Transcribe, starting at the line with "Viewport: 690px width, 361px height." and ending at the line with "945x520 pixels.", every line of the material below exactly, but leave out the pictures and anything outside that span.

Materials provided:
☆ ☆ ☆

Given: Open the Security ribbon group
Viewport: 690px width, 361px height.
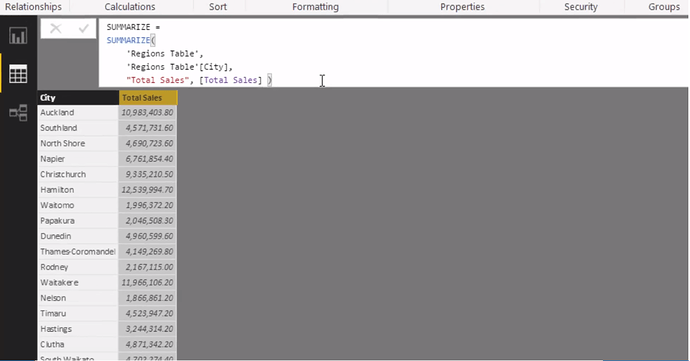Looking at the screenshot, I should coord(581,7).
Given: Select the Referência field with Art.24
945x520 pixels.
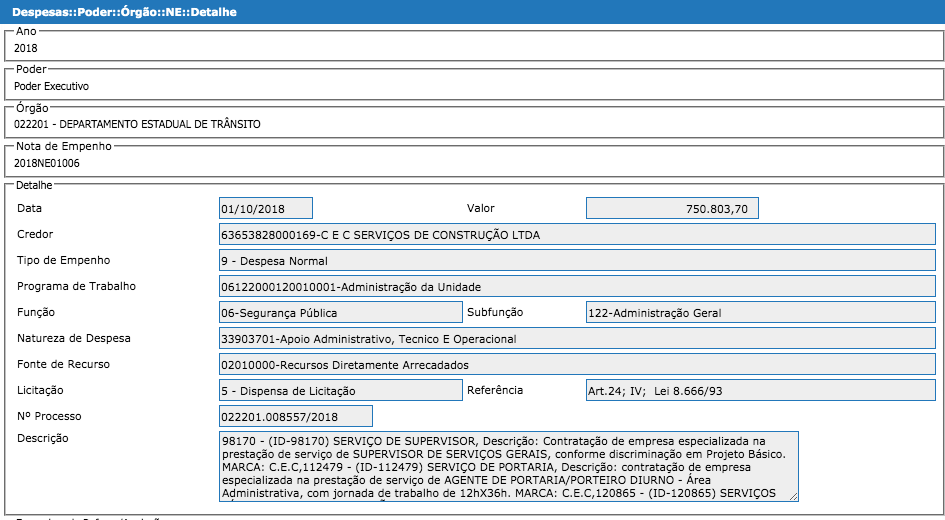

☆ ☆ ☆

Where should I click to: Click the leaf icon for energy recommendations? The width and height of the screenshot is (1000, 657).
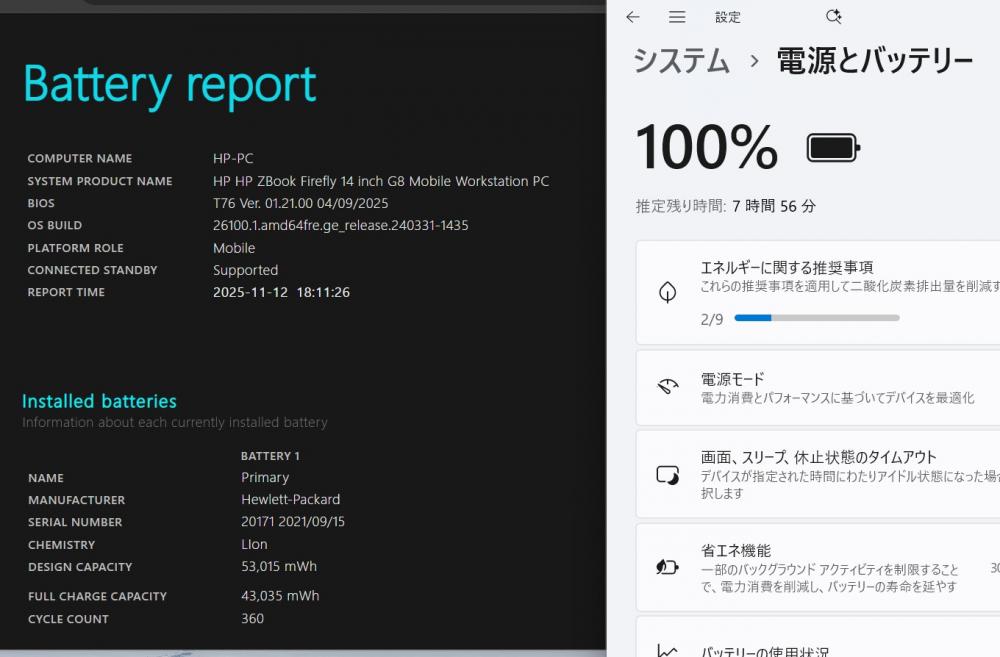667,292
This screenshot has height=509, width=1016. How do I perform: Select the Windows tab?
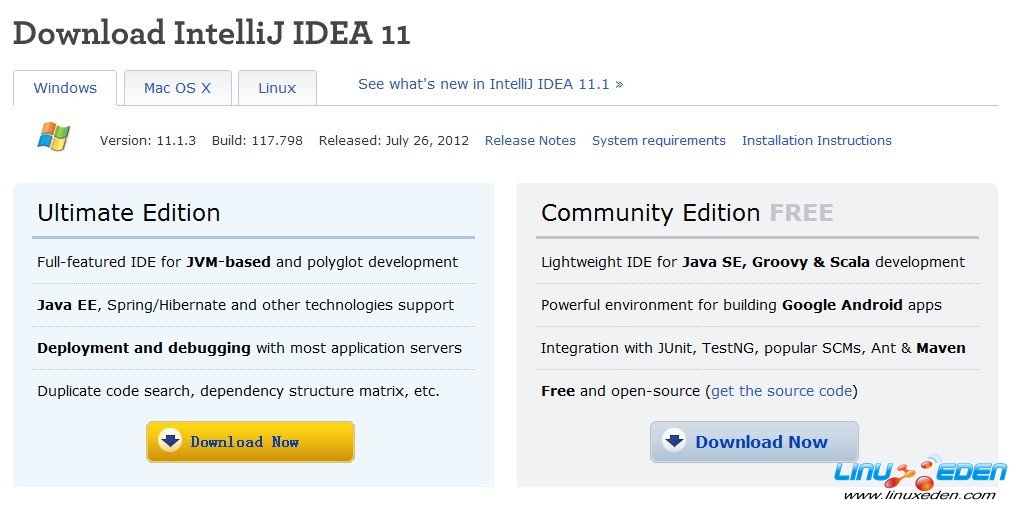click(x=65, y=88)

☆ ☆ ☆

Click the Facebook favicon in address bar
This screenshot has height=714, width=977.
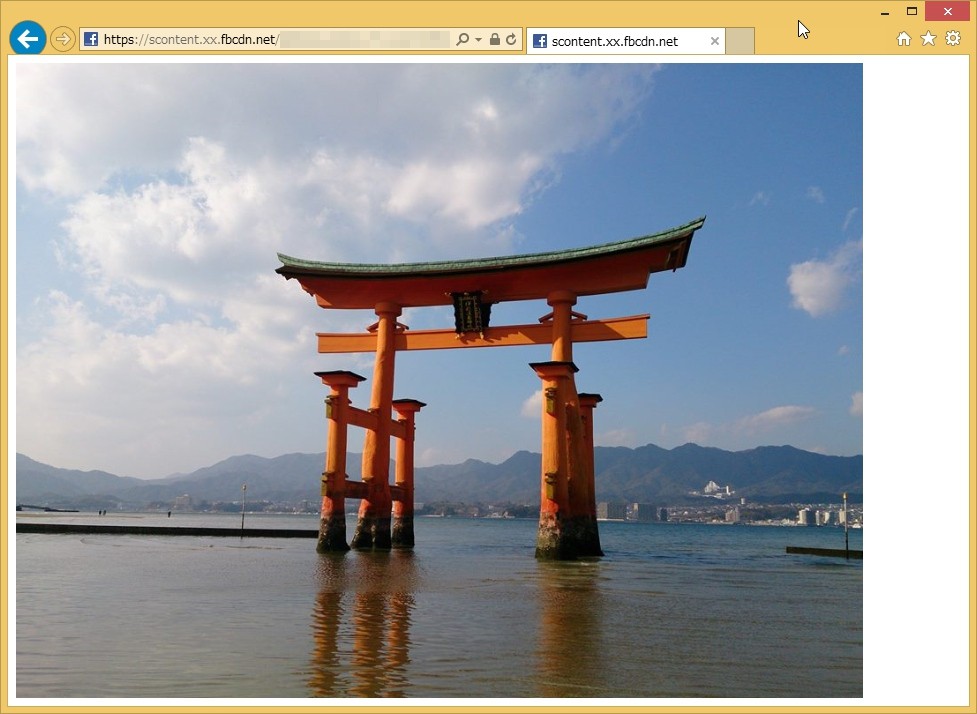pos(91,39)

☆ ☆ ☆

Answer to this problem:
Viewport: 690px width, 361px height.
Looking at the screenshot, I should coord(581,7).
Given: Select the Referência field with Art.24
945x520 pixels.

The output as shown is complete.